The certificate is immutable. To replace it, create the replacement anchor and then disable or delete the old entry. This makes CA rotation explicit and allows an overlap period.

To manage anchors in the admin UI:

  1. Select the target realm.
  2. Open Keys.
  3. Select Trusted CAs. The API and domain model call these trust anchors.
  4. Add the PEM-encoded CA certificate and choose a descriptive name.
  5. Leave the anchor enabled only while that CA should be trusted.

Trust-anchor administration uses the same KEY_* permissions as key management. Realm administrators can manage anchors only in their own realm.

NGINX and private backend networks

In the intended production topology, NGINX or another load balancer terminates HTTPS/mTLS. Authup remains reachable only through the private container or Kubernetes network:

text
client -- HTTPS/mTLS --> NGINX -- private HTTP --> Authup
                         |                         |
                         | forwards certificate   | validates against
                         | evidence                | realm trust anchors

The responsibilities are separate:

  • NGINX owns the TLS connection and proves that certificate evidence came from the handshake.
  • Authup owns the realm-specific CA-chain and OAuth client-identity checks.
  • The Authup listener must not be publicly reachable, because public callers must not be able to inject forwarded-certificate headers directly.
  • The proxy must remove or overwrite certificate headers received from the public request, including requests where no client certificate was negotiated.

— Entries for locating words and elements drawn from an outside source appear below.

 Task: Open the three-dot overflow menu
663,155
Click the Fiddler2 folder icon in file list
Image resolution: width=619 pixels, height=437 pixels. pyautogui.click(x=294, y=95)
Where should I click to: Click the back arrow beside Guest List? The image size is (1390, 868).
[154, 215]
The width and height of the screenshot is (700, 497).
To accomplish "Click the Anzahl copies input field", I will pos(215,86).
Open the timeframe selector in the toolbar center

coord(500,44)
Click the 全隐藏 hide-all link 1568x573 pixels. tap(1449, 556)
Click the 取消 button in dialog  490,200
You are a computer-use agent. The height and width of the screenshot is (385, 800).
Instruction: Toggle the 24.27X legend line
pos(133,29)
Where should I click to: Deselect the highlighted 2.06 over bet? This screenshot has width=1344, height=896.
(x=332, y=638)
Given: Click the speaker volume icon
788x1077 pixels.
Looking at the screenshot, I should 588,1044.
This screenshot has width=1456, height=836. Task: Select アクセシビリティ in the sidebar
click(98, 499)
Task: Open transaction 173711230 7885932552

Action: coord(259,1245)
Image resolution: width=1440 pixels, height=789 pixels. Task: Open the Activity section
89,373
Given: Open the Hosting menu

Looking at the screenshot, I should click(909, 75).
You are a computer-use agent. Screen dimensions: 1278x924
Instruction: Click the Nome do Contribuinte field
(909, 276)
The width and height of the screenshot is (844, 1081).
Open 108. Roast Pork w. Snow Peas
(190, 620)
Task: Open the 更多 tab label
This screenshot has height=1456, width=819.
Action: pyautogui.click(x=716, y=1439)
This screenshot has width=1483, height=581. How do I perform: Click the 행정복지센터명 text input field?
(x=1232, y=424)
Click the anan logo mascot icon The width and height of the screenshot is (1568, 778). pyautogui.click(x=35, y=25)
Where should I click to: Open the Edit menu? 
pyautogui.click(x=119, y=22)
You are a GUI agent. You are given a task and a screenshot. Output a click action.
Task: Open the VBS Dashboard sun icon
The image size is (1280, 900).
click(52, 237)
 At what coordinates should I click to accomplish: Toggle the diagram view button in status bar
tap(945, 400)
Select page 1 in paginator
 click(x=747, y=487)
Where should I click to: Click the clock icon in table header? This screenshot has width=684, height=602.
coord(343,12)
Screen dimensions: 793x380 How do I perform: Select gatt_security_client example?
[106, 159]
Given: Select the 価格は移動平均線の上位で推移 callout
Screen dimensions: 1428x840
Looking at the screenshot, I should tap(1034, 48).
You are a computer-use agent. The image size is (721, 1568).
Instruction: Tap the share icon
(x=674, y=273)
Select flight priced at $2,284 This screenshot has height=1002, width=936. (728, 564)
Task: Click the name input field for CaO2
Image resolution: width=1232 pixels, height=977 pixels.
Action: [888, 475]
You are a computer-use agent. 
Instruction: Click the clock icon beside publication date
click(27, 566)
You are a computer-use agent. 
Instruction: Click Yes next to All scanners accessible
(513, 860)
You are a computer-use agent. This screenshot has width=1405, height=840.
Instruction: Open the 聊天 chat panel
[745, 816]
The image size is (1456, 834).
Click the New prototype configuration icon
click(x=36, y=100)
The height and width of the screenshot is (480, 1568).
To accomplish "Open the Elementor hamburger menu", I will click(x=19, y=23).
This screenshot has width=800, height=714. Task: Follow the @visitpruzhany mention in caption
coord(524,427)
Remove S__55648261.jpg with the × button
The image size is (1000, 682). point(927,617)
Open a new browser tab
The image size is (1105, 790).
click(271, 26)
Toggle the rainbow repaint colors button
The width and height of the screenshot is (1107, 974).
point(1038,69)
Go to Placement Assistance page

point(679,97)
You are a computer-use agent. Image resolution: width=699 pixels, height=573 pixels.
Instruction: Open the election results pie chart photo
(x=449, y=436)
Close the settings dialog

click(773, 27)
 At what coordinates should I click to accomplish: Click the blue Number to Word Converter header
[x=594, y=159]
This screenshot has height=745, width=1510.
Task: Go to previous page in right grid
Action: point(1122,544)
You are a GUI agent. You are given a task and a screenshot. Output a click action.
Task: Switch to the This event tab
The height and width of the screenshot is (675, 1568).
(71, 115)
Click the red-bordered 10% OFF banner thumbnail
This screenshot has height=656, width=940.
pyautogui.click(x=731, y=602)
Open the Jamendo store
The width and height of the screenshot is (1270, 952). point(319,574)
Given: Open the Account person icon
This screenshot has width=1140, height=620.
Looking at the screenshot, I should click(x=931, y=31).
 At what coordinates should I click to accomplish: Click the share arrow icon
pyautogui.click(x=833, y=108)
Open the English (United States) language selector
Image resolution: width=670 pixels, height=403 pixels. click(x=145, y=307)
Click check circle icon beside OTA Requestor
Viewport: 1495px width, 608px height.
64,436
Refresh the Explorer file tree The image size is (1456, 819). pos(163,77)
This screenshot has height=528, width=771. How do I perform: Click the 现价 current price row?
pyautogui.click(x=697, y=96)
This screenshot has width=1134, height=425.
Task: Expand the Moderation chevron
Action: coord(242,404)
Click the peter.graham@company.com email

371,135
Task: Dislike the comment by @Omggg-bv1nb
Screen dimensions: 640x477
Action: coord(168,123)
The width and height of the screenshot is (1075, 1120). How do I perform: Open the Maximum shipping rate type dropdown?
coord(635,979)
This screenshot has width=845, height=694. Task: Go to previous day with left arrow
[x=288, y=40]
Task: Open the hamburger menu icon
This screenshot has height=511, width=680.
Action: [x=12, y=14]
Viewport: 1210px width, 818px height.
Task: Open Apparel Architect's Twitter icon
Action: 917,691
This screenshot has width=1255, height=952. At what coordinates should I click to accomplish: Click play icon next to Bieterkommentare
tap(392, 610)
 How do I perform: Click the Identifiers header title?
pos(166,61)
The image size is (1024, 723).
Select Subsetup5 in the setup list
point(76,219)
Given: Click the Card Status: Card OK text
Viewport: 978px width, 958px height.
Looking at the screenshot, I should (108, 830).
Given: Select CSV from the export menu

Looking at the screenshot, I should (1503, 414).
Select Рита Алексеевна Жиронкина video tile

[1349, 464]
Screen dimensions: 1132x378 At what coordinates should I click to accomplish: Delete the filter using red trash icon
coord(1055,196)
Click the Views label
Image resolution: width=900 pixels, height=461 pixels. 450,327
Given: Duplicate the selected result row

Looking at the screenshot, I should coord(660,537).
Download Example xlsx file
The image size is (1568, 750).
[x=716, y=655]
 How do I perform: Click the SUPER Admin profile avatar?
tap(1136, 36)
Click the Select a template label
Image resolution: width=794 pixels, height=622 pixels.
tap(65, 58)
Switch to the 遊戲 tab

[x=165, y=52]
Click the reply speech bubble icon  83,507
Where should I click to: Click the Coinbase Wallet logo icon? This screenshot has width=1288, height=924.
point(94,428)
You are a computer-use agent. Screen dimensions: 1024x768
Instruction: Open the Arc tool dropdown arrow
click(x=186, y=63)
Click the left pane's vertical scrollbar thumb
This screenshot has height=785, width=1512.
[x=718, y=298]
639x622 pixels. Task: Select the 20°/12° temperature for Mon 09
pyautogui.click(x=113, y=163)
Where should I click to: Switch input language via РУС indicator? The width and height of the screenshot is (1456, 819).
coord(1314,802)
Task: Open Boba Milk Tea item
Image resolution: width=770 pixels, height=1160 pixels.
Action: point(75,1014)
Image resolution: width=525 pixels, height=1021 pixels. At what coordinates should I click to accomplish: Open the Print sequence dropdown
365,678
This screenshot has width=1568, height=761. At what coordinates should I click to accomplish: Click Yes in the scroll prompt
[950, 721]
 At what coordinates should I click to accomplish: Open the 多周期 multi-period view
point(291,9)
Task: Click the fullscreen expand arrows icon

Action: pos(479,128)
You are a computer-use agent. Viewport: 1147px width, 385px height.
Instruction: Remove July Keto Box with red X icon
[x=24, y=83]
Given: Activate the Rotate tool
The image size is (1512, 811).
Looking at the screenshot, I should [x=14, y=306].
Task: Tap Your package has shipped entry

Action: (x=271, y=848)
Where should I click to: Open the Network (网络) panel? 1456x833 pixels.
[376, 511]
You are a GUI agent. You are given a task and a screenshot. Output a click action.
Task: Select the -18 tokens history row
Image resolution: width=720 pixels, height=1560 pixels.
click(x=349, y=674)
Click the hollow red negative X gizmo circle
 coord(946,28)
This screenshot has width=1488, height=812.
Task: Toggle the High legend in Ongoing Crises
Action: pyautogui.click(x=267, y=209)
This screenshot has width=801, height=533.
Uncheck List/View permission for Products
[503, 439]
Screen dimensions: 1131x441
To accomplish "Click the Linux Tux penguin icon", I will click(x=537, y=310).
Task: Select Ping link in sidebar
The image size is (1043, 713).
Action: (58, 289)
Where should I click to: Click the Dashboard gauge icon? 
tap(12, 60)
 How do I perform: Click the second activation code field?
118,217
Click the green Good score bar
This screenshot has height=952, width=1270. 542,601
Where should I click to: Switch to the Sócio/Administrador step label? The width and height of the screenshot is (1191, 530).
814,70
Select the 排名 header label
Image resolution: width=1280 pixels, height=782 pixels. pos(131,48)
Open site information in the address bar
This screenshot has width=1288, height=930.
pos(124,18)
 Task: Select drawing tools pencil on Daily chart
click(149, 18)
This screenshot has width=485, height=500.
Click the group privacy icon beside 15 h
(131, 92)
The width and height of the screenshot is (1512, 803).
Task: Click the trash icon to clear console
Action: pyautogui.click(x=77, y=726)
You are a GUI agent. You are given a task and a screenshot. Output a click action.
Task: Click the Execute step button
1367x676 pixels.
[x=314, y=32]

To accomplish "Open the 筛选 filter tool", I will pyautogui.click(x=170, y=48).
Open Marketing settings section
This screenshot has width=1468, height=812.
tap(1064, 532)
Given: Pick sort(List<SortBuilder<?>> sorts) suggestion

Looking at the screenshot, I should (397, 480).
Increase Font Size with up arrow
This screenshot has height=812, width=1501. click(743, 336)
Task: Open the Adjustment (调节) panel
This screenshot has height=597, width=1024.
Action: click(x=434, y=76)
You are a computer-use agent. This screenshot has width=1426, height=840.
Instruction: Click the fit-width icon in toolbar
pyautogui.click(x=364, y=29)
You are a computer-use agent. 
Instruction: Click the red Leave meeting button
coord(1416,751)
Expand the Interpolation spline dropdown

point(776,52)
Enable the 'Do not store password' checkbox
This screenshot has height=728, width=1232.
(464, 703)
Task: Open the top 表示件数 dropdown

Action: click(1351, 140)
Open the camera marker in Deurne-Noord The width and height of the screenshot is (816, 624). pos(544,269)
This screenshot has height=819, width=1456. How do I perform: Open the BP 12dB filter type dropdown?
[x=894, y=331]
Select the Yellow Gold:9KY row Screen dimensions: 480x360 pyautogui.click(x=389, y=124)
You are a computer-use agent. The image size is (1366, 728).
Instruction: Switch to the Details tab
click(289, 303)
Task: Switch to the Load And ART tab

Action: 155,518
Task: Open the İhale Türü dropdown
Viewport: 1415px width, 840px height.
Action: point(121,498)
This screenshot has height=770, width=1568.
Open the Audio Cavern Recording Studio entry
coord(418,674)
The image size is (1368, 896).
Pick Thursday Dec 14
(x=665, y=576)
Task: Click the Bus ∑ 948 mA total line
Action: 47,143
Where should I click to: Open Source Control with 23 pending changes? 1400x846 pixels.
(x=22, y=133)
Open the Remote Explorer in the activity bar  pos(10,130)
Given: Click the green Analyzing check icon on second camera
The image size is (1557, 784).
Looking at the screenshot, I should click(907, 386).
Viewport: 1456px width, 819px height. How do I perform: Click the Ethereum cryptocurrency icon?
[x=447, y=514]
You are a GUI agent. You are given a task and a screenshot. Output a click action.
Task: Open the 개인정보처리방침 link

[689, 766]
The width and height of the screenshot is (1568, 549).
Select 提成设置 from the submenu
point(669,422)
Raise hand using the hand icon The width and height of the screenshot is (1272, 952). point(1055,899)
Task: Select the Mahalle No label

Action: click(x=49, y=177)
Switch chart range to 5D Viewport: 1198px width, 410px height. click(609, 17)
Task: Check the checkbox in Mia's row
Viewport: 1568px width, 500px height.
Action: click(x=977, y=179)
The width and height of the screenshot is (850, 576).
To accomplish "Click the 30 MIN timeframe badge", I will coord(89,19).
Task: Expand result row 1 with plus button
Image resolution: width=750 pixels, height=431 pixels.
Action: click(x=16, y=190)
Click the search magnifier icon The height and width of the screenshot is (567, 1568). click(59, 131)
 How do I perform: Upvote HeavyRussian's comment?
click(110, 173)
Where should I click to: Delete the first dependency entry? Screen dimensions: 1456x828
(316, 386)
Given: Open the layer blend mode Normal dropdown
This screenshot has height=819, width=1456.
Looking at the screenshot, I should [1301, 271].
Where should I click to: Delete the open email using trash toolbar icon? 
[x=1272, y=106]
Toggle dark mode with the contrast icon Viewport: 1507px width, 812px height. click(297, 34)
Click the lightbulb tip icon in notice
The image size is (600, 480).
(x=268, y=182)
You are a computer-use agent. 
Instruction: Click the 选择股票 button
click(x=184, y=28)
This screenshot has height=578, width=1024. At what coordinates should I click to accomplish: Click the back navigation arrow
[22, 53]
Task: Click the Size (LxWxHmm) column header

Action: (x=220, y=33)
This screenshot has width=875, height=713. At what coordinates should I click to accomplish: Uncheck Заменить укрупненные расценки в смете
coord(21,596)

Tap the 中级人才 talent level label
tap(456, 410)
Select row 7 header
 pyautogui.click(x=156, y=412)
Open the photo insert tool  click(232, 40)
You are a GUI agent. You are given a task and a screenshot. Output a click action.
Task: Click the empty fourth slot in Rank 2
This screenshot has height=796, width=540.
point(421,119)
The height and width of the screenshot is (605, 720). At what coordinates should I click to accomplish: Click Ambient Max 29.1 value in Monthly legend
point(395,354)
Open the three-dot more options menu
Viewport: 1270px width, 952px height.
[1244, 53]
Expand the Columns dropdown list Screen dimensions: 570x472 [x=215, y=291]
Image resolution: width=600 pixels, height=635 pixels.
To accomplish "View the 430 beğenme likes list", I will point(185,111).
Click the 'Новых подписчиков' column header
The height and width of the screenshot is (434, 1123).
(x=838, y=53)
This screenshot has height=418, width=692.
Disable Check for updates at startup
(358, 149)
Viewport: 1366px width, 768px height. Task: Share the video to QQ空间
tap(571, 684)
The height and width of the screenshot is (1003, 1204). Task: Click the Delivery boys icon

Trust anchors do not configure NGINX automatically and are not a replacement for the HTTPS server certificate installed at NGINX. See the NGINX or Traefik forwarding configuration.

When you do not need trust anchors

You do not need a trust anchor for ordinary OAuth clients using none or a shared secret, nor for binding-only certificates. You also do not need one merely to serve Authup over HTTPS or to publish token-signing certificates through JWKS.